Dataset entries:
____
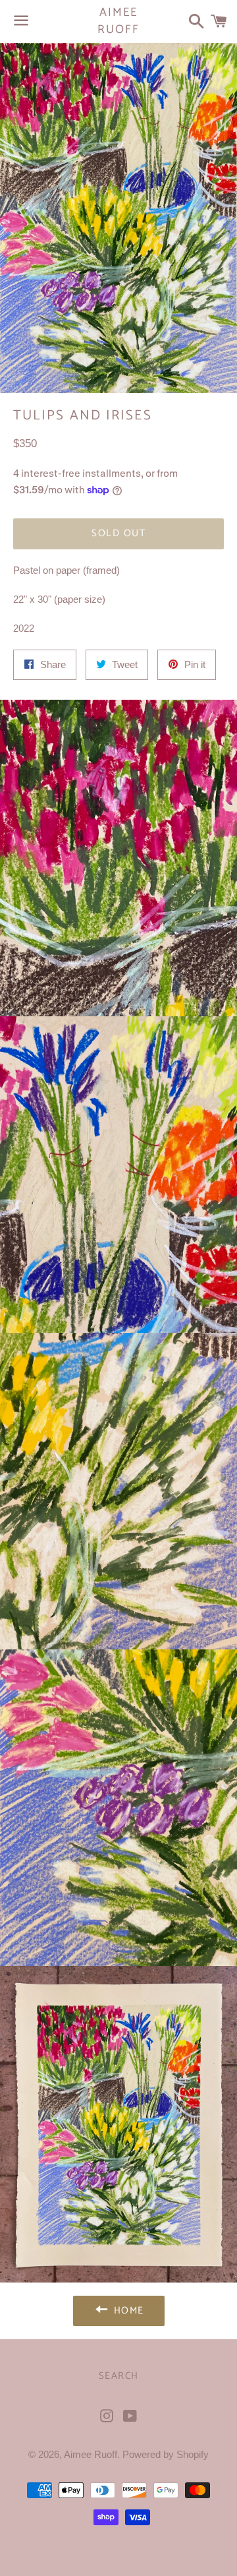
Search (119, 2376)
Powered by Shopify (165, 2454)
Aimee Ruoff (118, 21)
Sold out (118, 533)
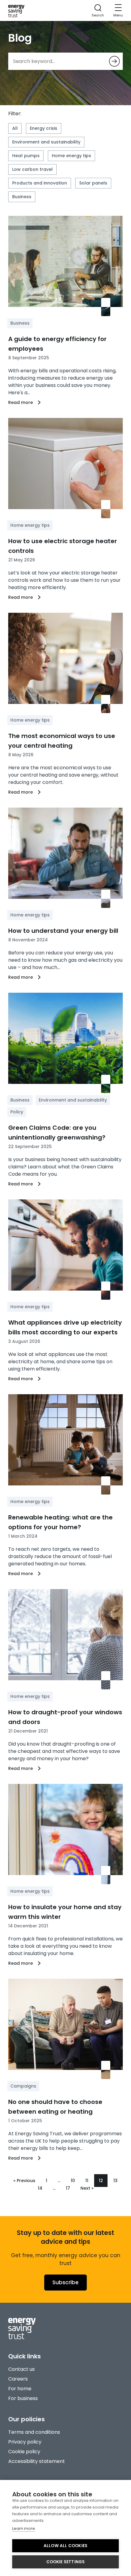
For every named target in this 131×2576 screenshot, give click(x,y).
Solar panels (93, 183)
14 (40, 2188)
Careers (18, 2378)
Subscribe (65, 2282)
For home (19, 2388)
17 (68, 2188)
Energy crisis (43, 128)
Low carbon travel (32, 169)
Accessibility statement (36, 2461)
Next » (87, 2188)
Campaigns (23, 2086)
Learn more (23, 2528)
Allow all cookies (65, 2546)
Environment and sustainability (46, 142)
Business (21, 197)
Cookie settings (65, 2562)
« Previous (24, 2181)
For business (23, 2398)
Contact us (21, 2369)
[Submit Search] (114, 61)
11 (86, 2181)
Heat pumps (26, 156)
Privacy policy (24, 2441)
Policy (16, 1112)
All (15, 128)
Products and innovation (39, 183)
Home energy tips (71, 156)
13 (115, 2181)
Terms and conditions (34, 2432)
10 (73, 2181)
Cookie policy (24, 2451)
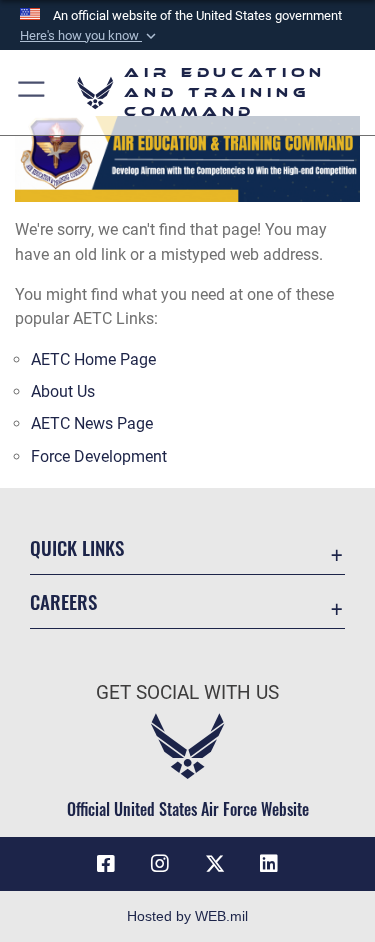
____
### What this task involves
Set down the data exactly as it appears, without any images.

### Reply
Search (119, 2376)
Powered by Shopify (165, 2454)
Aimee Ruoff (118, 21)
Sold out (118, 533)
For every named target in this 131×2576 screenshot, give click(x,y).
Solar panels (93, 183)
14 (40, 2188)
Careers (18, 2378)
Subscribe (65, 2282)
For home (19, 2388)
17 (68, 2188)
Energy crisis (43, 128)
Low carbon travel (32, 169)
Accessibility statement (36, 2461)
Next » (87, 2188)
Campaigns (23, 2086)
Learn more (23, 2528)
Allow all cookies (65, 2546)
Environment and sustainability (46, 142)
Business (21, 197)
Cookie settings (65, 2562)
« Previous (24, 2181)
For business (23, 2398)
Contact us (21, 2369)
[Submit Search] (114, 61)
11 (86, 2181)
Heat pumps (26, 156)
Privacy policy (24, 2441)
Policy (16, 1112)
All (15, 128)
Products and innovation (39, 183)
Home energy tips (71, 156)
13 (115, 2181)
Terms and conditions (34, 2432)
10 (73, 2181)
Cookie policy (24, 2451)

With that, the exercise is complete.